Friday, November 07, 2014

Unexpected Big-ass "Forest Fire"

It was becoming a beautiful day. The prediction had been for damp and cold, but the actual weather looked increasingly great. I spread an alert through the new Somme 2030 stewards. "Anyone free to do some planning, exploration, and loving the ecosystem, before the cold comes?"

Part of our thought was that it might be the perfect day to find and mark (and protect from slaughter) a beautiful little viburnum tree called black haw. This could be important, because the new mission of Somme 2030 (also called the "Somme Revival Party") was to restore 150 acres of rare oak woodland and wetland habitat, and most efforts fail when it comes to the plum trees, hazelnuts, and black haws that may have been a crucial part of the habitat.

Would anyone be free at the last minute?

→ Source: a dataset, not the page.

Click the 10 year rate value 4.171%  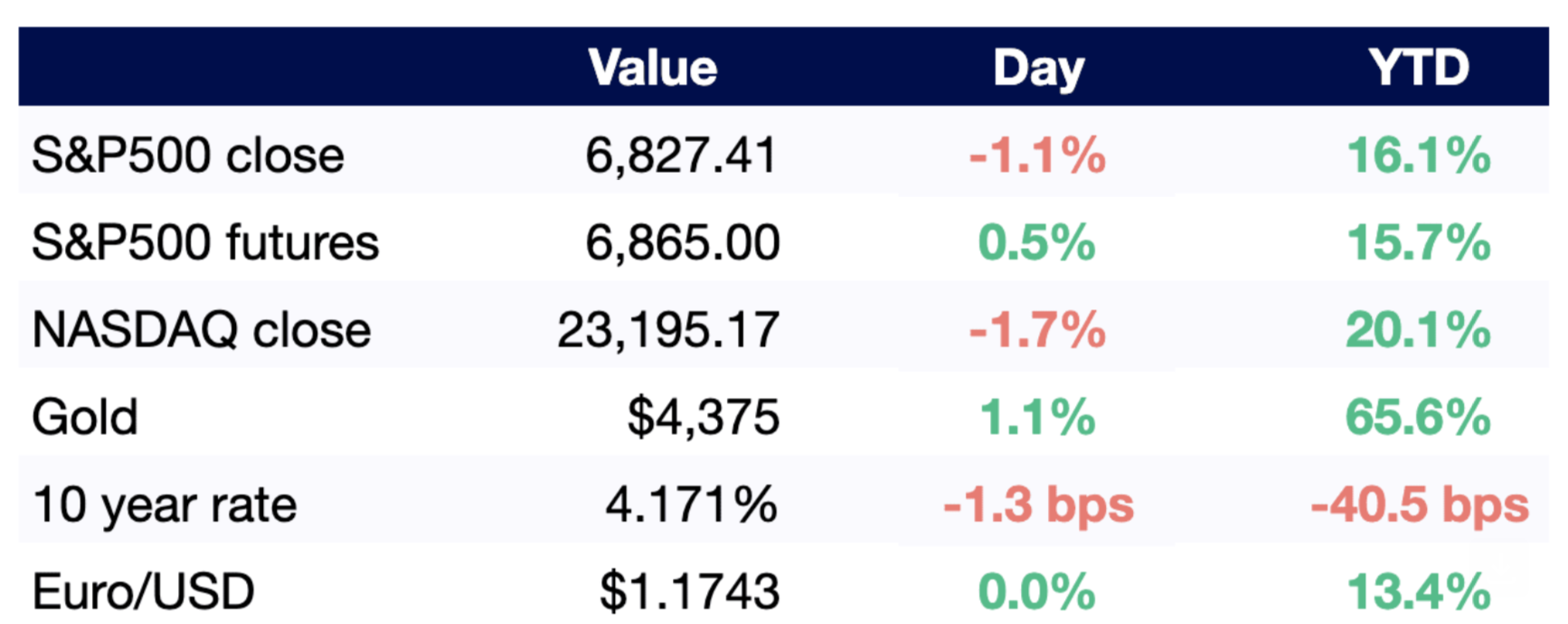(x=691, y=505)
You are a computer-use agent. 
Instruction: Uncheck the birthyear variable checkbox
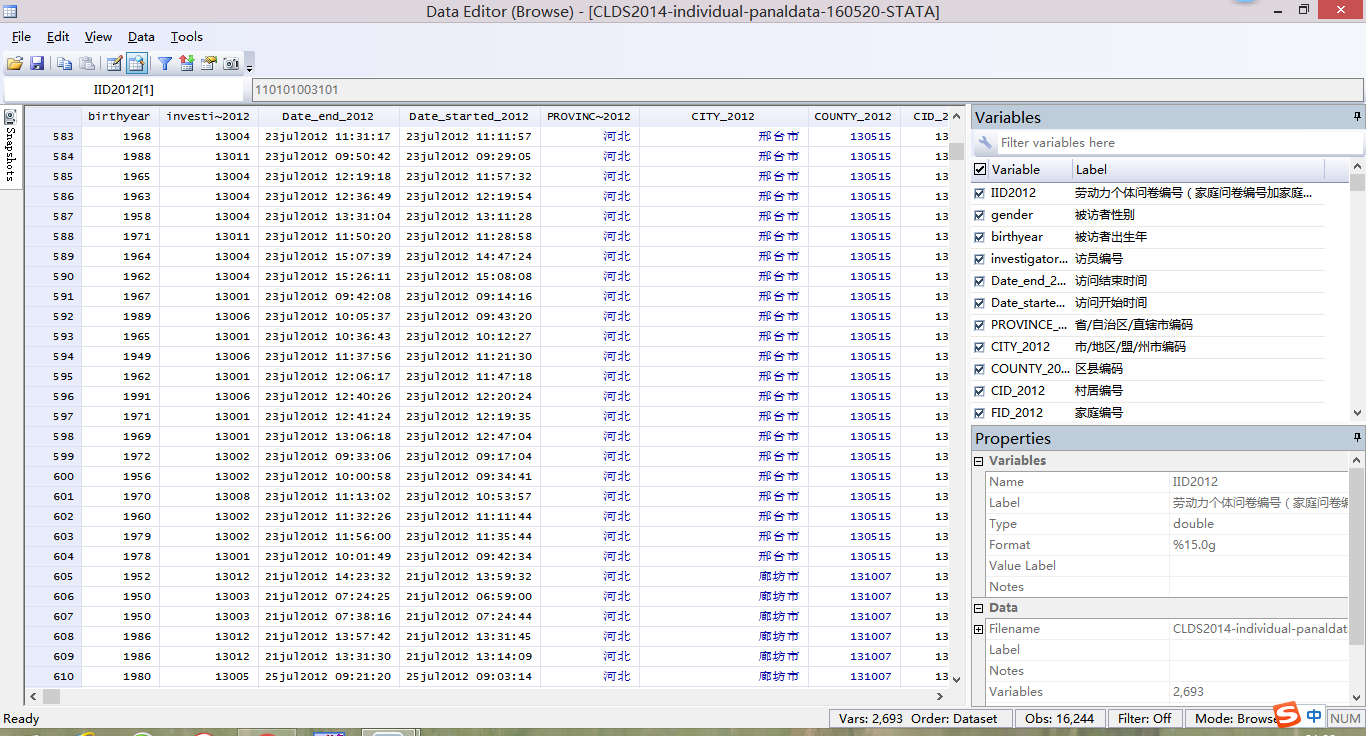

It turns out that Travis had already scheduled a day off - and both Michael and Josh managed to wiggle out of whatever, and now we four assembled in the wilderness of Somme East to plan the future.

We weren't expecting drama today. Josh, Michael, Travis and I searched for seedlings
of rare understory trees that might become important habitat by the year 2030. 

Why do haw, plum, and hazelnut need help? First, because they've been nearly obliterated by the shade of invasive trees (from buckthorn to maple) that - in the absence of fire - destroy the richness of the oak woodlands. Second, because now that we're starting to restore the habitat, our controlled burns will also unfortunately kill the few native shrubs that survive. And last, because eager-to-be-helpful brush cutters will snip them if they're not marked, when they cut the buckthorn.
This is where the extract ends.